There is probably a more indirect reference to the war in a phrase that says God is “dealing with us in anger for our sins”. This phrase is part of a consistent pattern throughout the proclamation. Many members of the audience would have felt a reverence for religion, and the proclamation is replete with such references that would have connected with the audience, reading at times as if it were a religious document, starting with the second sentence I mentioned above.
The very concept of the proclamation, in fact, at least as it is written, is not about simply being thankful, but about giving thanks to God. Some of the religious phrases include “the gracious gifts of the Most High God”, “our beneficent Father who dwelleth in Heaven”, “the Almighty Hand”, and “the Divine purposes”.
In addition to connecting with the audience’s concern for the war and reflecting their religious belief, a third type of rhetorical appeal in the proclamation consists of statements as to what to be thankful for.

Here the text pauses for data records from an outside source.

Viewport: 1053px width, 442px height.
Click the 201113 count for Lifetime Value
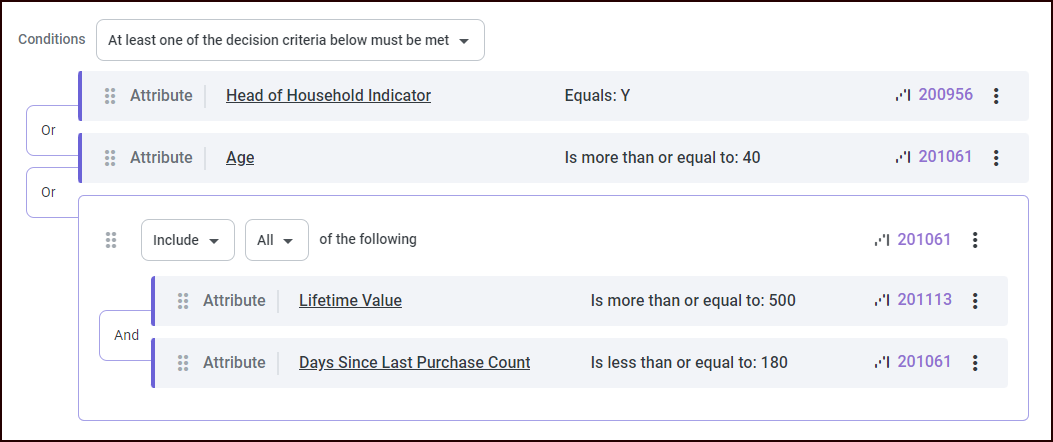(924, 300)
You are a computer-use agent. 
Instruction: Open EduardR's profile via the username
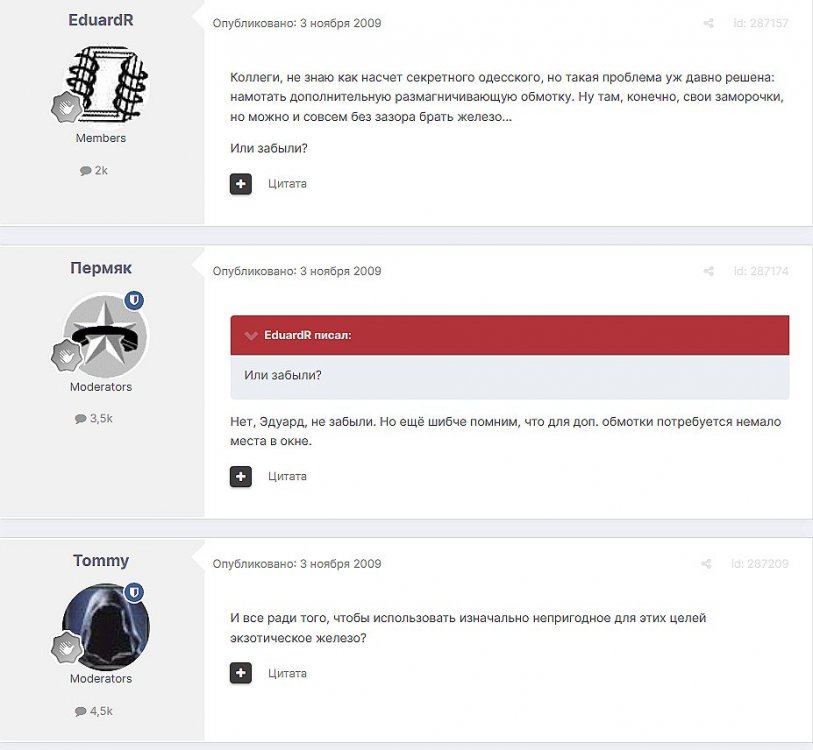(101, 20)
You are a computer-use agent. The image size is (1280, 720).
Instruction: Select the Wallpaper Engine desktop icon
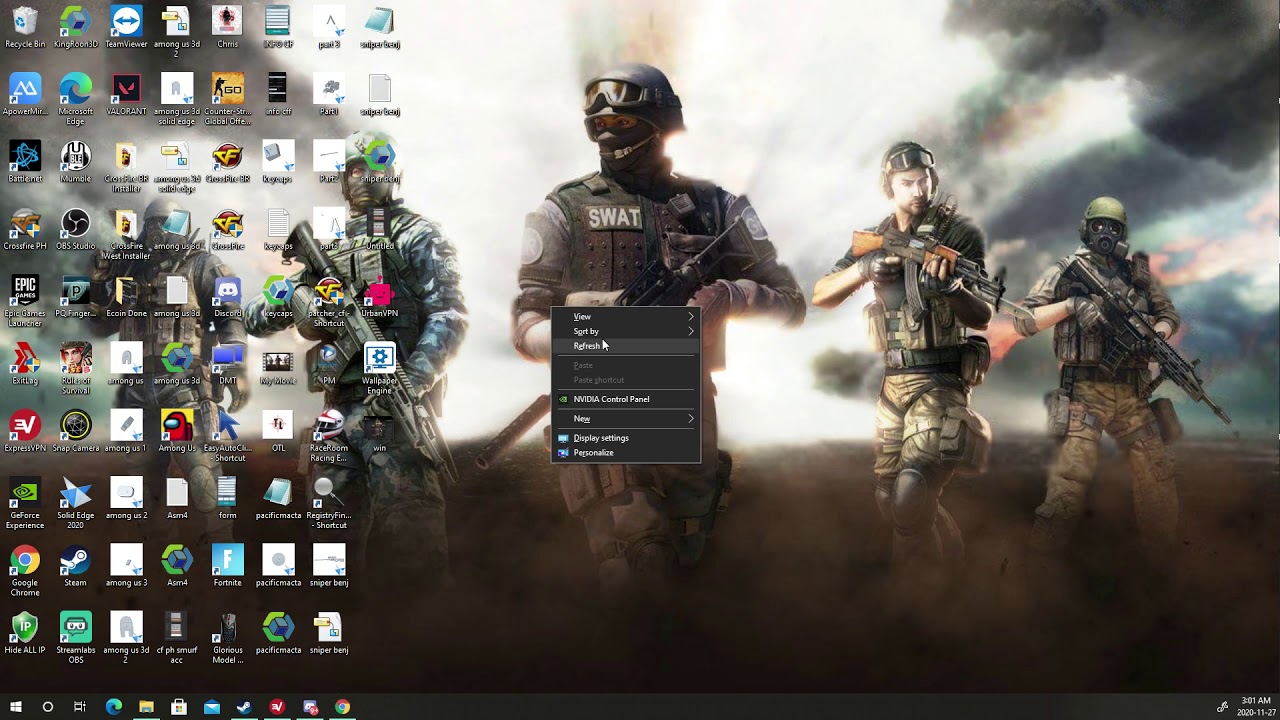(x=379, y=368)
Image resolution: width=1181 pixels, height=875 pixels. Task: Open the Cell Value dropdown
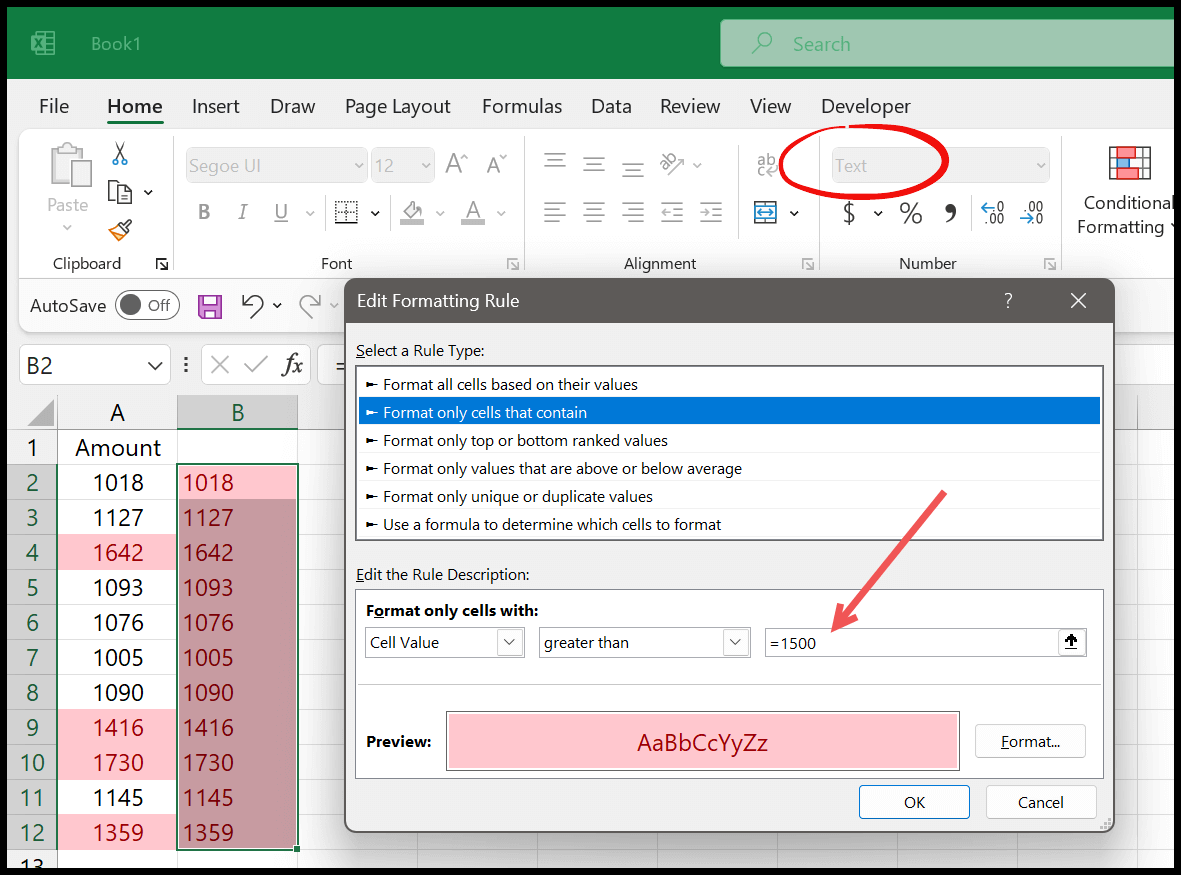(445, 642)

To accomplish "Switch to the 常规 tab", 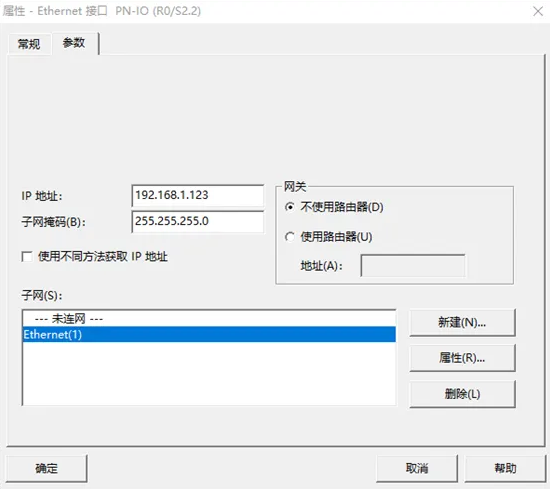I will point(29,44).
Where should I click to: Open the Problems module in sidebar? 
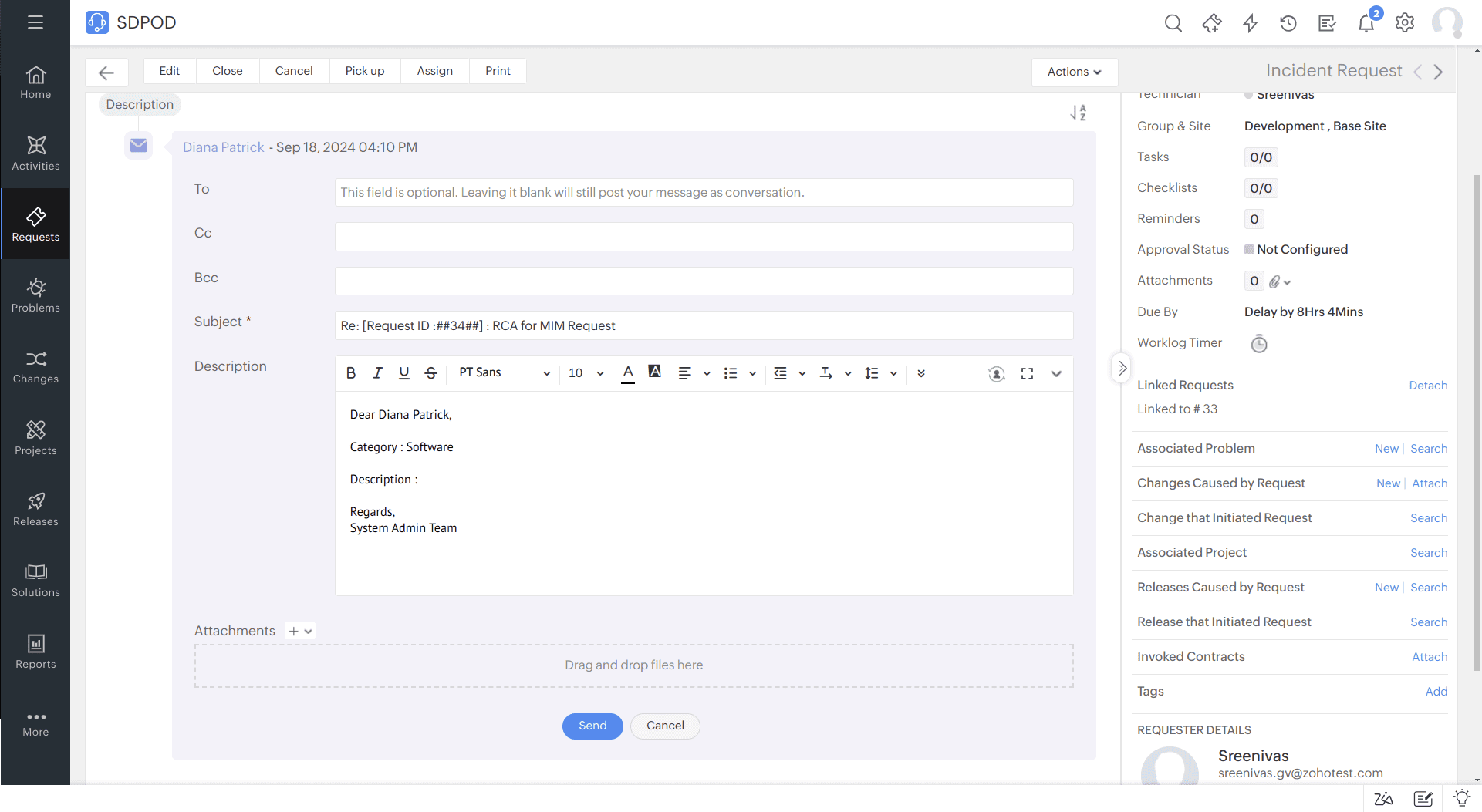tap(35, 295)
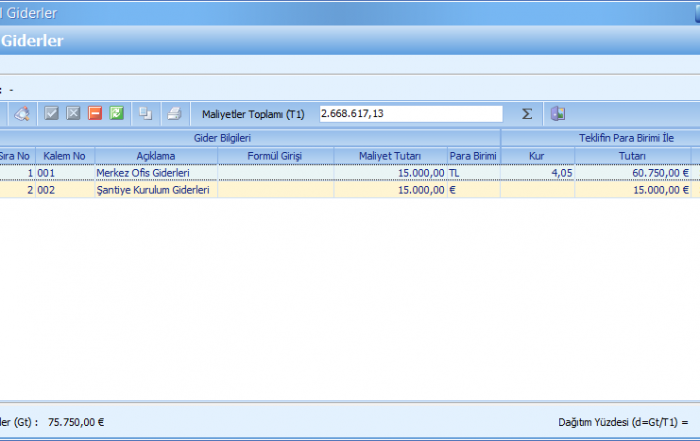Sort by the Açıklama column header
This screenshot has height=441, width=700.
[x=156, y=156]
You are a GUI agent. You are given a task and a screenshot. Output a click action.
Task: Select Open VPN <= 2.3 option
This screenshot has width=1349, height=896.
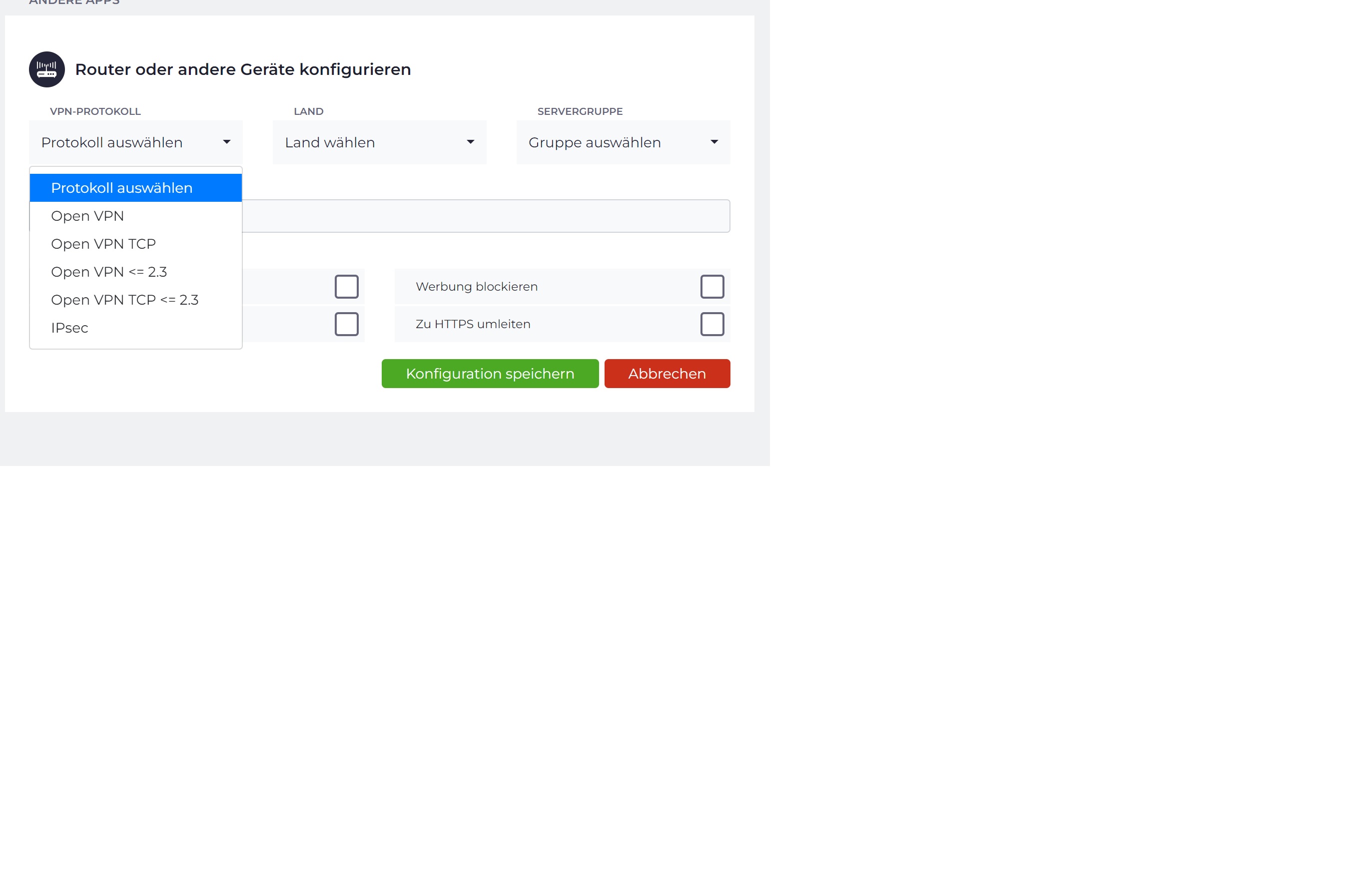(109, 272)
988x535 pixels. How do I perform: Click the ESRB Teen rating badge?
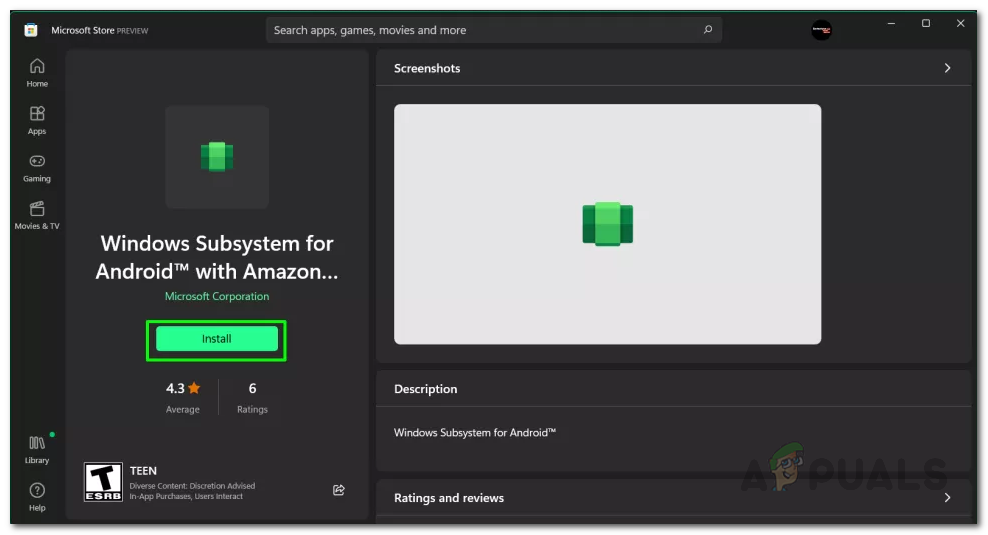click(x=104, y=481)
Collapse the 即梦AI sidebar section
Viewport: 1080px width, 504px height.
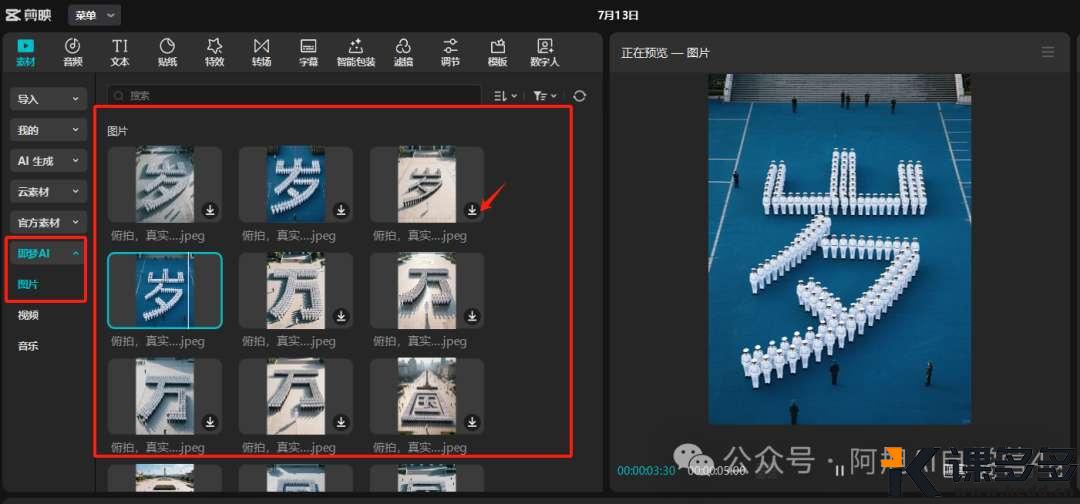48,254
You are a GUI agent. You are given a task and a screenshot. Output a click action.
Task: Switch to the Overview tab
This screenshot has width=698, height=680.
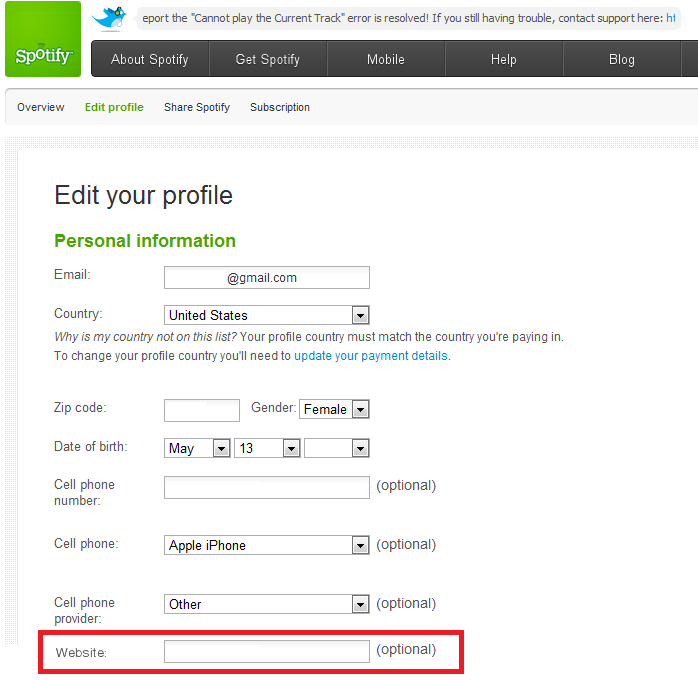[41, 107]
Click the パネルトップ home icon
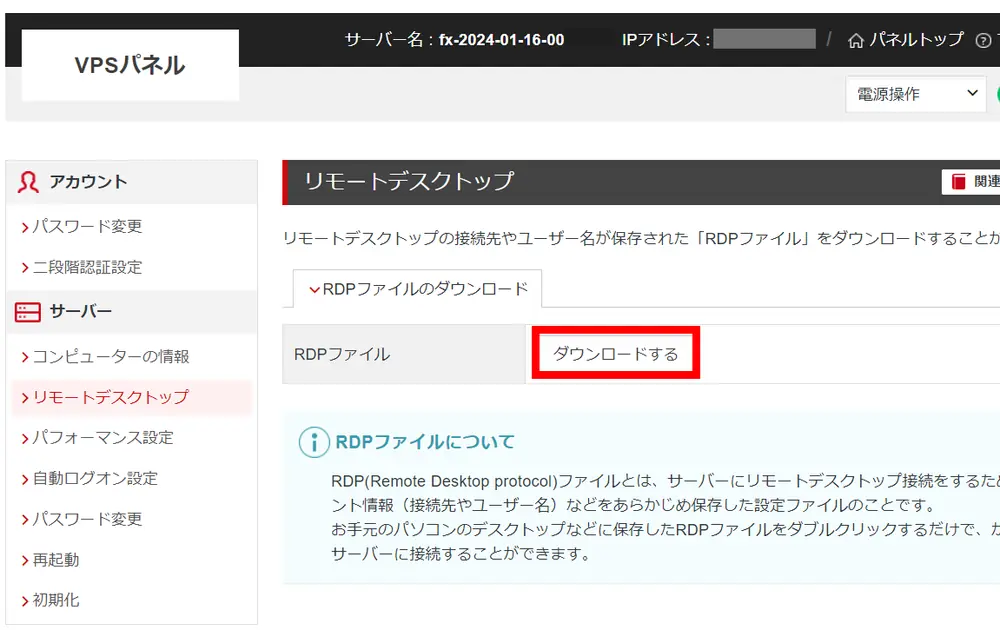Screen dimensions: 1000x630 click(857, 38)

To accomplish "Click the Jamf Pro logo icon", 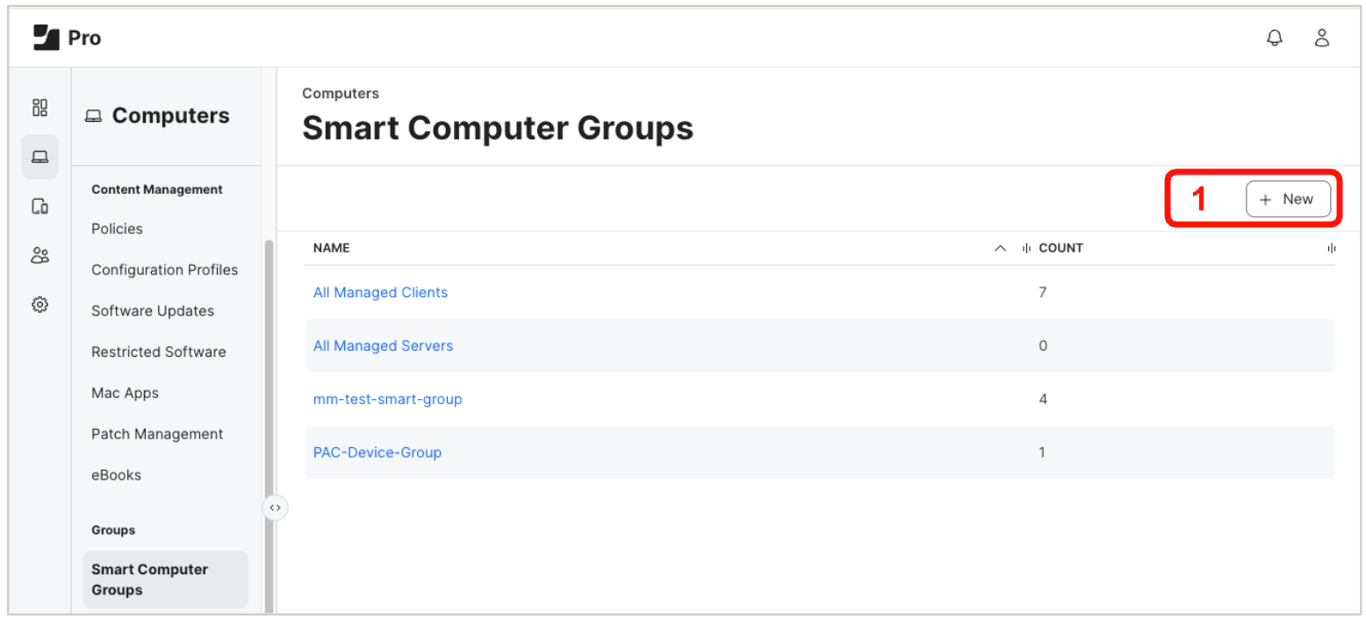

The first sentence begins such an appeal, with “fruitful fields and healthful skies”. Among other blessings for which Americans were asked to be grateful in 1863 were interesting recognitions of historical circumstances, such as the fact that “the axe has enlarged the borders of our settlements”. The proclamation also states that “the mines, as well of iron and coal as of the precious metals, have yielded even more abundantly”.
The last sentence of the proclamation, basically giving the date, established two rhetorical practices followed by the proclamations made by later presidents. The sentence begins “Done at the city of Washington”, a wording that was used with only a few exceptions until Lyndon Johnson was president, and it has not been used since.
The other, more meaningful, rhetorical practice, is probably a reflection of Lincoln’s concern with saving the Union. The last sentence not only gives the date of the proclamation, but it ends with stating how many years the United States has existed: “and of the Independence of the United States the Eighty-eighth.” Every proclamation since then has continued that practice.
Done at the village of Boalsburg, in the year of our residence the fifth.